Let $G=(V,E,w)$ be a weigthed graph ($w : E \rightarrow \mathbb{R}$ is the weight function).
In Prim's algorithm, we start from an arbitrary vertex and "grow a tree". In each iteration we add a new vertex to the tree. The cut in each iteration is defined by partitioning $V$ into: (Part 1) The vertices in the tree grown so far and (Part 2) All other vertices. The edge chosen is the lightest one crossing that cut.
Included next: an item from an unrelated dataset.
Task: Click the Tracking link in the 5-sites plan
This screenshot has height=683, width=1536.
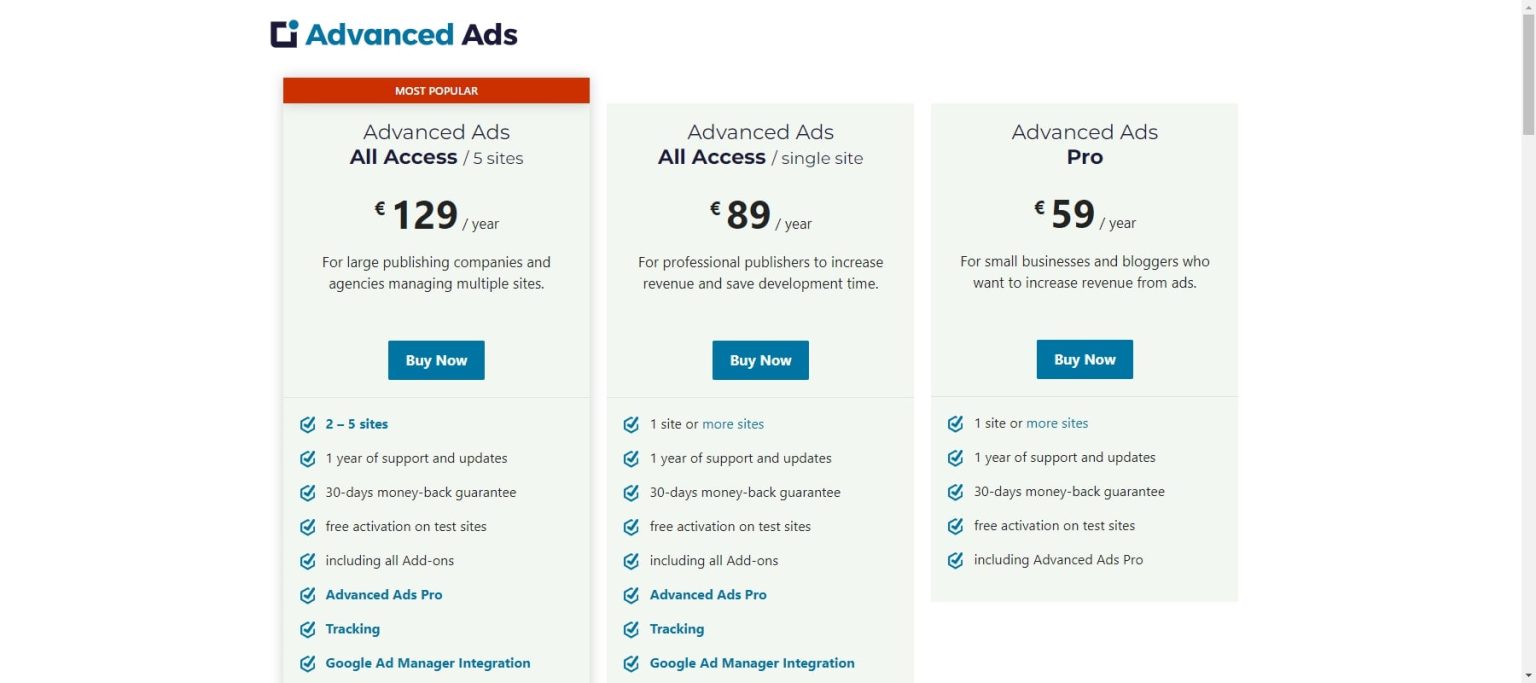Action: tap(352, 629)
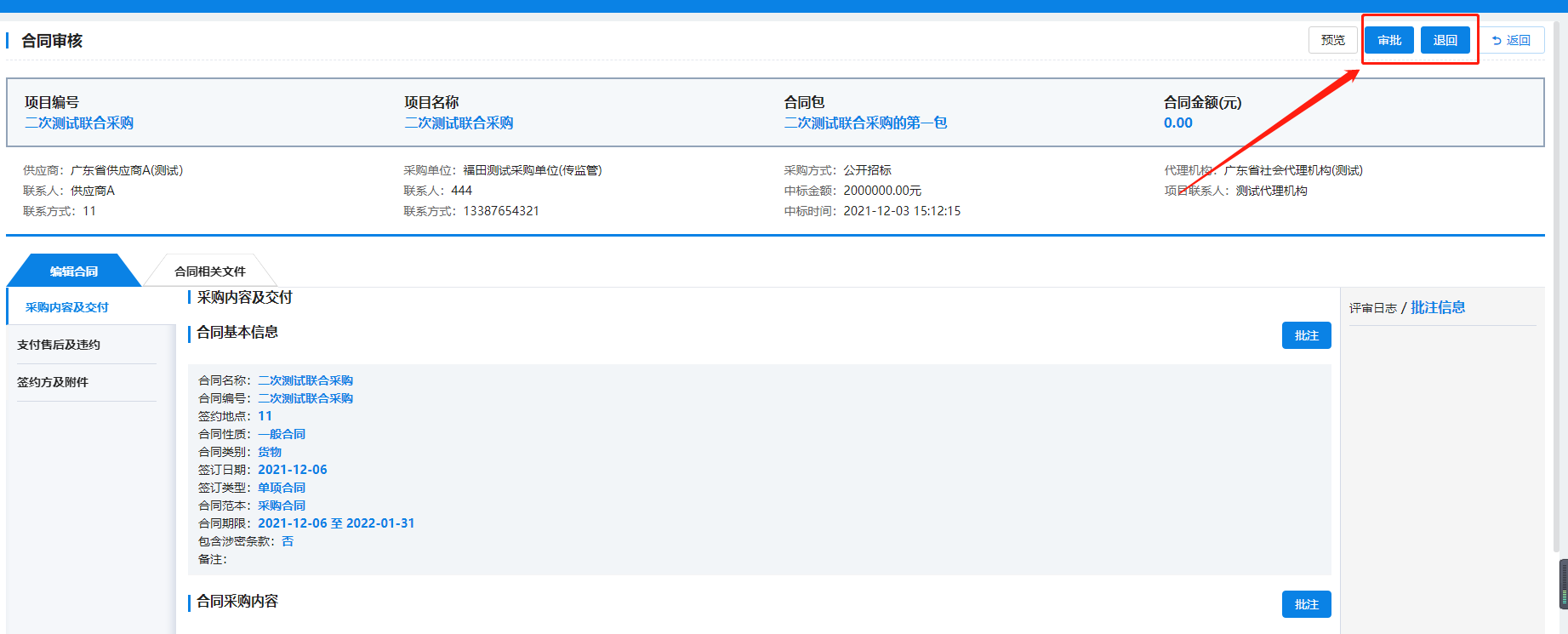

In Kruskal's algorithm, we start with $|V|$ trees, each made of a single vertex. In each iteration we merge two trees. In each iteration, there is more than one natural way to interpret what the cut is. Consider an iteration of the algorithm. We have a forest of trees $T_1,\dotsc,T_k$ constructed so far, and the algorithm chooses, of all edges connecting two different trees, the lightest one, $(u,v)$. If $(u,v)$ connects trees $T_i$ and $T_j$, then any partition of $V$ in which $T_i$ is contained in one part, $T_j$ is contained in the other part, and any other tree among $T_1,\dotsc,T_k$ is entirely contained in one part or the other, defines a cut respected by the edges chosen so far, and $(u,v)$ is the lightest edge crossing it.